== Source data ==
-=-=-

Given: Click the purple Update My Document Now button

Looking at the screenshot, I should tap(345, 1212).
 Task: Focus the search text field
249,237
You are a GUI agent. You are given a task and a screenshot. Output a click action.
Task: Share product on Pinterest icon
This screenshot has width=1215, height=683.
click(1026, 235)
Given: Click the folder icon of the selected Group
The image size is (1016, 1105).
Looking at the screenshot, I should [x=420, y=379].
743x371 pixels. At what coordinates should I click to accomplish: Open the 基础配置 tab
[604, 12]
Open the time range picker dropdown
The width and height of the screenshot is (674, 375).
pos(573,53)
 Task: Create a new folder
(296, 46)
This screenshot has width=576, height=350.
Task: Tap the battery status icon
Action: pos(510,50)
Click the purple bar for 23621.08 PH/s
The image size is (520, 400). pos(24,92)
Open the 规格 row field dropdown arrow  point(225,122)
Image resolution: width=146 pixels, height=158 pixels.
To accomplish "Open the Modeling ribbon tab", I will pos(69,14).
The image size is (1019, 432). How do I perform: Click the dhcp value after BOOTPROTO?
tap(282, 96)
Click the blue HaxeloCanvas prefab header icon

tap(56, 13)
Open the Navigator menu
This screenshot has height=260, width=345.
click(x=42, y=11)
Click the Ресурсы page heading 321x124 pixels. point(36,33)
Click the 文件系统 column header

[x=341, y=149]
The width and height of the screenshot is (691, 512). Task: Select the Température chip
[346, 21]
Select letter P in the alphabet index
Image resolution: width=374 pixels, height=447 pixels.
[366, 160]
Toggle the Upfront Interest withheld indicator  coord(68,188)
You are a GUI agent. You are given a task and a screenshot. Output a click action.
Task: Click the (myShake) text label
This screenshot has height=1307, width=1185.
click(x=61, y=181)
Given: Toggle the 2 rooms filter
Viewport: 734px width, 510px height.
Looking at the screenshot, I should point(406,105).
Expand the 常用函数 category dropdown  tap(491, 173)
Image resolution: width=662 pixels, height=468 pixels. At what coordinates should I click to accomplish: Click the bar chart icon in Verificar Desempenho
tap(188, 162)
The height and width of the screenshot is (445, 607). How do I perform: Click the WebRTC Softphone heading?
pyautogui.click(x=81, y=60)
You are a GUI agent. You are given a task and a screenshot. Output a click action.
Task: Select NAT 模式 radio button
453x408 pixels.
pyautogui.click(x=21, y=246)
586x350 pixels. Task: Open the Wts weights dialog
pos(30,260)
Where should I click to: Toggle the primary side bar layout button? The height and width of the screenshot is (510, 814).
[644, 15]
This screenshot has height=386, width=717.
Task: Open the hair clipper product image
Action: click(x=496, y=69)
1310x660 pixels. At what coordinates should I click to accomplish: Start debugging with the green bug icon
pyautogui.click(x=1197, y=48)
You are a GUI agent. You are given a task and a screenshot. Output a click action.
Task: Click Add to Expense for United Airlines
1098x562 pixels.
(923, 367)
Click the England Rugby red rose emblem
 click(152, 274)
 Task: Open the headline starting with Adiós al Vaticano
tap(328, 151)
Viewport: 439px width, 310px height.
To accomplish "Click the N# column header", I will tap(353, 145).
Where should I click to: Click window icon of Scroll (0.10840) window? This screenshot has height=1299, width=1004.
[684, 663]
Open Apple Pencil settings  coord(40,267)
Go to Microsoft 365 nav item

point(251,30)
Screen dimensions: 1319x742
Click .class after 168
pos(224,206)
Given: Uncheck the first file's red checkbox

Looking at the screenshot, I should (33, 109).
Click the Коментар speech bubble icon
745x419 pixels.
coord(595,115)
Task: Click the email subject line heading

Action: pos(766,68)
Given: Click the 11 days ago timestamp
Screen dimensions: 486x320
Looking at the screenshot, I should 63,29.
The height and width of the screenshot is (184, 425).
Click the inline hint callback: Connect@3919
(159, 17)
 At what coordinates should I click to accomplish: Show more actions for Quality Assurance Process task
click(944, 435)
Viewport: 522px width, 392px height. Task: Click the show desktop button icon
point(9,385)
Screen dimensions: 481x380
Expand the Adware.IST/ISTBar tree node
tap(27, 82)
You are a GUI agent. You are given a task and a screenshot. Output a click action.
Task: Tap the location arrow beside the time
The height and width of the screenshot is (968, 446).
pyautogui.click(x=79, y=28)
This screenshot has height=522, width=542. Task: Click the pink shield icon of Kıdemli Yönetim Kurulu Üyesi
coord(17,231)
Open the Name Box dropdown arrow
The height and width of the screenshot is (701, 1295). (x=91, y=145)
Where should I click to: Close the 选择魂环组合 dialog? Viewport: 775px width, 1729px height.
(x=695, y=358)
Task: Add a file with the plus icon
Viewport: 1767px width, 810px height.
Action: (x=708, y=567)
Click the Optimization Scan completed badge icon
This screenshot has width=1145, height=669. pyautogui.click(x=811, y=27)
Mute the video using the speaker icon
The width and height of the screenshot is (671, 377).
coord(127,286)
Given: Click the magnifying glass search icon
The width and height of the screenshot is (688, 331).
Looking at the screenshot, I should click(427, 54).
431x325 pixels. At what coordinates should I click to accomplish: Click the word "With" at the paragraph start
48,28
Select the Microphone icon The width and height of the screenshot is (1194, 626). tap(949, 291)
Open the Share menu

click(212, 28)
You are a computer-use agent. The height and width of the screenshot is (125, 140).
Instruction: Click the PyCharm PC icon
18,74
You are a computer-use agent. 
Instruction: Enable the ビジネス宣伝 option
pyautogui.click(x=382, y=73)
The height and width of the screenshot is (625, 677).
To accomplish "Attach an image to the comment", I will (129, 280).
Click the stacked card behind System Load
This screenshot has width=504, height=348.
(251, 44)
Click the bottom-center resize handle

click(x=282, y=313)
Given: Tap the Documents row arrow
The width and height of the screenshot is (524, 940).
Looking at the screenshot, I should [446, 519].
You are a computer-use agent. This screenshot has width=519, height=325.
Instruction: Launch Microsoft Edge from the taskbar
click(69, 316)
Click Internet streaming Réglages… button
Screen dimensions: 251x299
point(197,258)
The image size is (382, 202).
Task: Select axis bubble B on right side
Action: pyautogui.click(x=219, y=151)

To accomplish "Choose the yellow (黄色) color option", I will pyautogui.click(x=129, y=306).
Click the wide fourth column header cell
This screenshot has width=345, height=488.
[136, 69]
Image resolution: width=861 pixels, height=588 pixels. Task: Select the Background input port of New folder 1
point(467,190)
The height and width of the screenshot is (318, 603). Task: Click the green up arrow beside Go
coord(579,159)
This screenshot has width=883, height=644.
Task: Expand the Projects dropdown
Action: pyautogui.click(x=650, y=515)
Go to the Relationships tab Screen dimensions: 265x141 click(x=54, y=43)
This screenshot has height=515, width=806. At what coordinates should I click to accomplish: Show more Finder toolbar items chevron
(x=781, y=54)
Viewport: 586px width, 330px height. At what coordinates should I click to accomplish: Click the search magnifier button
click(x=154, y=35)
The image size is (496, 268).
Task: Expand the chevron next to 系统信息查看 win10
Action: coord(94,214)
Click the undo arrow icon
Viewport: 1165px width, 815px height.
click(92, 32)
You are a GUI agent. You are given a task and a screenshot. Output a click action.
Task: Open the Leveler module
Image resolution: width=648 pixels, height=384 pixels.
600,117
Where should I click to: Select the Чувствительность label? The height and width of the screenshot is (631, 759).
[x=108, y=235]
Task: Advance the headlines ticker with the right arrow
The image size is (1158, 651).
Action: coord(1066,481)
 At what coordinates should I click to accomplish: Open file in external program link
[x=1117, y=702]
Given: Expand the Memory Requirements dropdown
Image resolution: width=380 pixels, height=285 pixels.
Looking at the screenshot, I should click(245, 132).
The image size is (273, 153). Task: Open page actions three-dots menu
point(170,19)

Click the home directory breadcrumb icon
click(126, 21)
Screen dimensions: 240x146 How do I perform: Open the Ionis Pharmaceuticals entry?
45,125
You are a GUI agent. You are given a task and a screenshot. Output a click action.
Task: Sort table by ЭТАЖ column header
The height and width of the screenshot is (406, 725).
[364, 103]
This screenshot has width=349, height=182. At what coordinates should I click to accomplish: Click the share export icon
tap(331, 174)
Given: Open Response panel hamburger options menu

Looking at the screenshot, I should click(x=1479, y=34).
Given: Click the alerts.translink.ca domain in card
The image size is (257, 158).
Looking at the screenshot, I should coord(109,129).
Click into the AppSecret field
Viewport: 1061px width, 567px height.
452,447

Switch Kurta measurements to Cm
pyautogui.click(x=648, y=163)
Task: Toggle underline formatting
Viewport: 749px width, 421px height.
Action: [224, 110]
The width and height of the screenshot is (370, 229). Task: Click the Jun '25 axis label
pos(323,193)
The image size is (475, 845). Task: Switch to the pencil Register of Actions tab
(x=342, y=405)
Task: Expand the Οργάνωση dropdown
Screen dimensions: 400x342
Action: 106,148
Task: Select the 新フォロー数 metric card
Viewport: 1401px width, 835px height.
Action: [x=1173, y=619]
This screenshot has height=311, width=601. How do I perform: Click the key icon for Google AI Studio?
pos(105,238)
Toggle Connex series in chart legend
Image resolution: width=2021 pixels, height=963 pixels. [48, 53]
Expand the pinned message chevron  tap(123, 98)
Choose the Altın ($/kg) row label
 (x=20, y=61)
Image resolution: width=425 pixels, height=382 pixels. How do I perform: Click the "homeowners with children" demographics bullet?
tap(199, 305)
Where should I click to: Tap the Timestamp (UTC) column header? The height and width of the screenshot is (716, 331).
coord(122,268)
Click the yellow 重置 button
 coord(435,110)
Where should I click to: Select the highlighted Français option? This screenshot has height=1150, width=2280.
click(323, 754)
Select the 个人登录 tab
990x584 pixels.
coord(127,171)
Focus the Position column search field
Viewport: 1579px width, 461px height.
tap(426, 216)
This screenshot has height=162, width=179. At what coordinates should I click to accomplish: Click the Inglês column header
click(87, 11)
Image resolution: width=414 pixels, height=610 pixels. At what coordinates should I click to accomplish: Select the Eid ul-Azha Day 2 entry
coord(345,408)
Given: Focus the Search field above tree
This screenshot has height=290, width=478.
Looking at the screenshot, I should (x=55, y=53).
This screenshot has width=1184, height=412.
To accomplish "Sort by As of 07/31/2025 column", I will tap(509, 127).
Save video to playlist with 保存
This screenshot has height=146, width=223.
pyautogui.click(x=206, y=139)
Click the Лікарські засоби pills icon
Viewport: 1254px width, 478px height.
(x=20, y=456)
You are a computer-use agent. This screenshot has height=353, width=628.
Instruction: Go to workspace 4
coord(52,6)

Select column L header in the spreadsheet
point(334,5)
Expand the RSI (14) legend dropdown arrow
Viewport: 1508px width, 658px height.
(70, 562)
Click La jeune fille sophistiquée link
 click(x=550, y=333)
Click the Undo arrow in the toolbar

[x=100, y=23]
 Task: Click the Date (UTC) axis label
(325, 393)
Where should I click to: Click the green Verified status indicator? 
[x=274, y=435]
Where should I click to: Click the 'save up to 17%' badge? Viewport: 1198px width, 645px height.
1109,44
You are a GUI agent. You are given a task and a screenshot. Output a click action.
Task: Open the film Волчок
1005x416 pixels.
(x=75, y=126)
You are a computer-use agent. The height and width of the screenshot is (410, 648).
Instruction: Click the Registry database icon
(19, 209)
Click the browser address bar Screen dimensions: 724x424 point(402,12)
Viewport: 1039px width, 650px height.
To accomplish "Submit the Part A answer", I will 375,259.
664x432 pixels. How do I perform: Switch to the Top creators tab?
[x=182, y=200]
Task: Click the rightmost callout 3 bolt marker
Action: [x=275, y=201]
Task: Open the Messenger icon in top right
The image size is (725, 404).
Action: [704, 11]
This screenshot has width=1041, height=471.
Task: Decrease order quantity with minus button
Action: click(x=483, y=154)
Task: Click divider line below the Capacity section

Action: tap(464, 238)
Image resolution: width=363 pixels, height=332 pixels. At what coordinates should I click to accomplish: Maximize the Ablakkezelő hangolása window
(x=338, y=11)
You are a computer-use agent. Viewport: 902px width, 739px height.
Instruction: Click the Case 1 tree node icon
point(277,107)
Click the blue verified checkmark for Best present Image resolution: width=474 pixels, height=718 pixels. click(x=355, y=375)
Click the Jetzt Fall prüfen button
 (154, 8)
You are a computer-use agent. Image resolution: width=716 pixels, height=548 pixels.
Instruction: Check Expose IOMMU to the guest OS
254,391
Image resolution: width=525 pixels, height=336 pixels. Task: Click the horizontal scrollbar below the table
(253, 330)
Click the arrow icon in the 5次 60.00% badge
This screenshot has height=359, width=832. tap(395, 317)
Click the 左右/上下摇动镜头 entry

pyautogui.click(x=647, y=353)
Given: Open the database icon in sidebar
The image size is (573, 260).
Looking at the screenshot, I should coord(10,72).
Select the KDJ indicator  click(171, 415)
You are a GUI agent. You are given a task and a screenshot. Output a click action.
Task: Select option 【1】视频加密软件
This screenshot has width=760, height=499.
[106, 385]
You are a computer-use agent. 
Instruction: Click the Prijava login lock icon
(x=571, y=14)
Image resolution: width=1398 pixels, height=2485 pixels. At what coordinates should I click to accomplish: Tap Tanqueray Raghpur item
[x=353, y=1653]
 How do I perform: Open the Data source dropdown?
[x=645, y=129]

-=-=-

== Exercise objective ==
Say how many lines in the listing above include "computer". Give nothing but the number.

== Output below ==
8